Final Rule Governing Healthcare Conscience Protections Is Now in Effect

Apr 23, 2024 at 10:47 am by kbarrettalley


By Tamra Harris and Nina Wall

Holland & Knight

 

Earlier this year, the U.S. Department of Health and Human Services (HHS) Office of Civil Rights (OCR) published its 2024 Final Rule governing healthcare conscience protections, “Safeguarding the Rights of Conscience as Protected by Federal Statutes.” The Final Rule dictates the protections and enforcement procedures surrounding the rights of healthcare providers and entities to be free from discrimination associated with their decisions to participate or refrain from participating in procedures based on their conscience. The 2024 Final Rule took effect March 11, 2024.

Background

The conscience protections are statutorily authorized under the “Church Amendments” and the “Coats-Snowe Amendment,” which provide different, but related, protections. The Church Amendments prohibit public officials and authorities from imposing certain requirements that run contrary to a person’s or entity’s religious beliefs or moral convictions pertaining to abortion, sterilization and other healthcare services involving certain federal funds. The Coats-Snowe Amendment provides conscience protections for healthcare entities related to abortion provision or training, referrals for such abortion or training, and accreditation standards related to abortion. These protections are also implicated under Medicare and Medicaid statutes, the Weldon Amendment and provisions included in the Affordable Care Act (collectively, the “federal healthcare conscience protection statutes”).

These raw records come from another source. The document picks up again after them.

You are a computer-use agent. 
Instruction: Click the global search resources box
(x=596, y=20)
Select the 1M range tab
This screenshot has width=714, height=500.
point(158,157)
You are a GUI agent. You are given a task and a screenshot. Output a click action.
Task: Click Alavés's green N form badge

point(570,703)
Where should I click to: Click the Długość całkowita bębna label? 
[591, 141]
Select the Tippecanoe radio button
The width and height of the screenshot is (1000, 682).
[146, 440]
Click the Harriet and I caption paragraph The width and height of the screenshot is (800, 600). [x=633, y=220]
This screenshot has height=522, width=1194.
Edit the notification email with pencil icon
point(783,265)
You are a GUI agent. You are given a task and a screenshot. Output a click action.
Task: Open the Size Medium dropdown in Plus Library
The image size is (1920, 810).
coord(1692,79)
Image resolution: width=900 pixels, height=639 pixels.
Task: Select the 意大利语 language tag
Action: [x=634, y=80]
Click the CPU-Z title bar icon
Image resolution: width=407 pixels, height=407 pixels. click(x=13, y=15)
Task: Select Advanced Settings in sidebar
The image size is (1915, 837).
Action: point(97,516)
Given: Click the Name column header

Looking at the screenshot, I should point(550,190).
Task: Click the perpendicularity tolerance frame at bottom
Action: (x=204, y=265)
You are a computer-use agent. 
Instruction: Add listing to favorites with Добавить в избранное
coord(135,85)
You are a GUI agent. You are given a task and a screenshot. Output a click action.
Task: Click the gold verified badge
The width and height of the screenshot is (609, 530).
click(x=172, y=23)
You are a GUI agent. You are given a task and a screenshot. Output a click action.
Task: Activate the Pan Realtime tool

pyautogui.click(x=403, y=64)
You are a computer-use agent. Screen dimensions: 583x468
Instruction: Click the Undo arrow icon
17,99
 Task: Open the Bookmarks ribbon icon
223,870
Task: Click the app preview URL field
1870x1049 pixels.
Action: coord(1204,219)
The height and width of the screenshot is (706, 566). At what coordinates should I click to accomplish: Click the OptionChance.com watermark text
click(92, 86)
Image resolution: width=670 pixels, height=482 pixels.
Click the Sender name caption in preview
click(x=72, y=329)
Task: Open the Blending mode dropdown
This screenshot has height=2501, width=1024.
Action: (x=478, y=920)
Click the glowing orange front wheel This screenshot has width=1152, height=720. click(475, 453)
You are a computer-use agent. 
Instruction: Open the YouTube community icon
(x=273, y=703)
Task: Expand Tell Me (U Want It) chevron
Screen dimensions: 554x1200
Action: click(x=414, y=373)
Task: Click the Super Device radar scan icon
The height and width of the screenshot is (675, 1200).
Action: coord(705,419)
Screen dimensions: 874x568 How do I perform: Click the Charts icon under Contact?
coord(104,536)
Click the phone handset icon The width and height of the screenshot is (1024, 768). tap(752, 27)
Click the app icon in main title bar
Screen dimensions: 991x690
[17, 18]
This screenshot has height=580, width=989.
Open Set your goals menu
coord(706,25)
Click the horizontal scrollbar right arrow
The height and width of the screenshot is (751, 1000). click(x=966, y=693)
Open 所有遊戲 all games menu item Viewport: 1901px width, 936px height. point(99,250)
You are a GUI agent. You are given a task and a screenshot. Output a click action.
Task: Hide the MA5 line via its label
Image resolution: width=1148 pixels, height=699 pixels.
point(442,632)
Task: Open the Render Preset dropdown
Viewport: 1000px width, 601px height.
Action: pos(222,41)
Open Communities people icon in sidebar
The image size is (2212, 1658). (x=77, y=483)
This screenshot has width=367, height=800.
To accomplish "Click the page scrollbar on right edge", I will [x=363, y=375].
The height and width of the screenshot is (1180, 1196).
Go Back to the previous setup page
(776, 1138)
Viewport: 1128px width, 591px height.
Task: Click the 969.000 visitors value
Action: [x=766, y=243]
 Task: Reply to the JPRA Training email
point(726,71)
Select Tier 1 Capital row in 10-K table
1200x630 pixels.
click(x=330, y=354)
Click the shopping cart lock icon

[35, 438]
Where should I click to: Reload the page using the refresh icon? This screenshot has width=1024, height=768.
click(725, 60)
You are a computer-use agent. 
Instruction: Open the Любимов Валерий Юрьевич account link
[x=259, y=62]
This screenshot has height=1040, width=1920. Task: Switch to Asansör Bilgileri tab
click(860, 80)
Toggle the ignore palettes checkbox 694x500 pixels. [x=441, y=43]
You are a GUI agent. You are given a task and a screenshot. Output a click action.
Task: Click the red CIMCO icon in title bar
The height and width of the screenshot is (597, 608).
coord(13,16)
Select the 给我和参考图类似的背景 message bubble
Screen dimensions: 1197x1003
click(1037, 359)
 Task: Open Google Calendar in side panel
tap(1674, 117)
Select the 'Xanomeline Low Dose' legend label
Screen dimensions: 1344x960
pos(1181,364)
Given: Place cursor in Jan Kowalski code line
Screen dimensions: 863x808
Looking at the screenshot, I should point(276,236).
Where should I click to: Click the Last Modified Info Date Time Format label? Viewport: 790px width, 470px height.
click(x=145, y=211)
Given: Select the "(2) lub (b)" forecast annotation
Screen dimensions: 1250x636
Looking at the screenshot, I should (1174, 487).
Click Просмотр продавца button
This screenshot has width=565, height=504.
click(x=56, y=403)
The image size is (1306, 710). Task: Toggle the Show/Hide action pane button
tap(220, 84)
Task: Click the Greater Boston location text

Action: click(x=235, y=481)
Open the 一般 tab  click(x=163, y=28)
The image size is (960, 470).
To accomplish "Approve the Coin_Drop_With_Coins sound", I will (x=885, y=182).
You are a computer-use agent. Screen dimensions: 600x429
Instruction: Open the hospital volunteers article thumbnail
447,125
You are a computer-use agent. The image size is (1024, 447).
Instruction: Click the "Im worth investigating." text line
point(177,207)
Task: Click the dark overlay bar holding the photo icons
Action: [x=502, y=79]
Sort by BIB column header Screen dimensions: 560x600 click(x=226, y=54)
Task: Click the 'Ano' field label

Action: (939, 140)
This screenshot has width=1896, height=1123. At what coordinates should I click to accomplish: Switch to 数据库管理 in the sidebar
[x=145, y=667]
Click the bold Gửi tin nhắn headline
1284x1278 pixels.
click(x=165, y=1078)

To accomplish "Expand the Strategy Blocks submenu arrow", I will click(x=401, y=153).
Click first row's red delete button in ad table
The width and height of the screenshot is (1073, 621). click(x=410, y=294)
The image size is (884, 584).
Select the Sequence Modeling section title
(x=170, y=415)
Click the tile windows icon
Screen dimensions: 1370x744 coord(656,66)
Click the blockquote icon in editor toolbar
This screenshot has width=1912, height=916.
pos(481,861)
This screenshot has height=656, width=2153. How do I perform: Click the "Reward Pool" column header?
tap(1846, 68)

HHS first authorized rulemaking associated with the conscience protections in 2008; however, it quickly determined that the regulations were overbroad, and new regulatory requirements were published in 2011. The 2011 Final Rule eliminated some of the specific definitions and processes articulated in the 2008 Final Rule, but retained provisions designating OCR as the recipient for complaints of violations of the conscience protections. In 2018, HHS once again issued a Proposed Rule aiming to reinstate some of the 2008 Final Rule’s provisions. That updated Final Rule, adopted in 2019, included specific definitions for relevant terms, imposed procedural requirements and detailed enforcement procedures. The 2019 Final Rule has been the subject of multiple challenges, and multiple district courts have declared it impermissible. As such, HHS has been operating under the 2011 Final Rule since its publishing.

So, Where Are We Now?

The 2024 Final Rule delegates authority to OCR to initiate compliance reviews; conduct investigations; utilize existing enforcement regulations (and withhold funding) for grants, contracts and other programs and services; and make enforcement referrals to the U.S. Department of Justice. Any individual or entity may file a complaint with OCR alleging potential violations of the federal healthcare conscience protection statutes. In other words, the complainant is not required to be the entity whose rights have been violated. Failure to respond to a request for information or to a data or document request will result in a negative inference.

One best practice for achieving compliance with and educating the public on the 2024 Final Rule is by posting and providing notice about the federal healthcare conscience protection statutes. The 2024 Final Rule outlines a model notice in Appendix A, which states, in part:

“You may have rights as a provider, patient, or other individual under these Federal statutes, which prohibit coercion or other discrimination on the basis of conscience, whether based on religious beliefs or moral convictions, in certain circumstances. If you believe that [Name of entity] has violated any of these provisions, you may file a complaint with the U.S. Department of Health and Human Services, Office for Civil Rights …”

Entities and recipients subject to the 2024 Final Rule should educate personnel by posting this notice on its website, in a prominent and conspicuous physical location, in personnel materials (such as manuals, handbooks, orientation materials and trainings), in employment applications and in postgraduate education materials. Covered entities or recipients should address any complaints or inquires related to the federal healthcare conscience protection statutes and should cooperate fully if OCR initiates an investigation or request for information.

Tamra Harris is an associate in Holland & Knight’s Chattanooga, Tennessee ,office, and Nina Wall is an associate in the firm’s Nashville, Tennessee, office.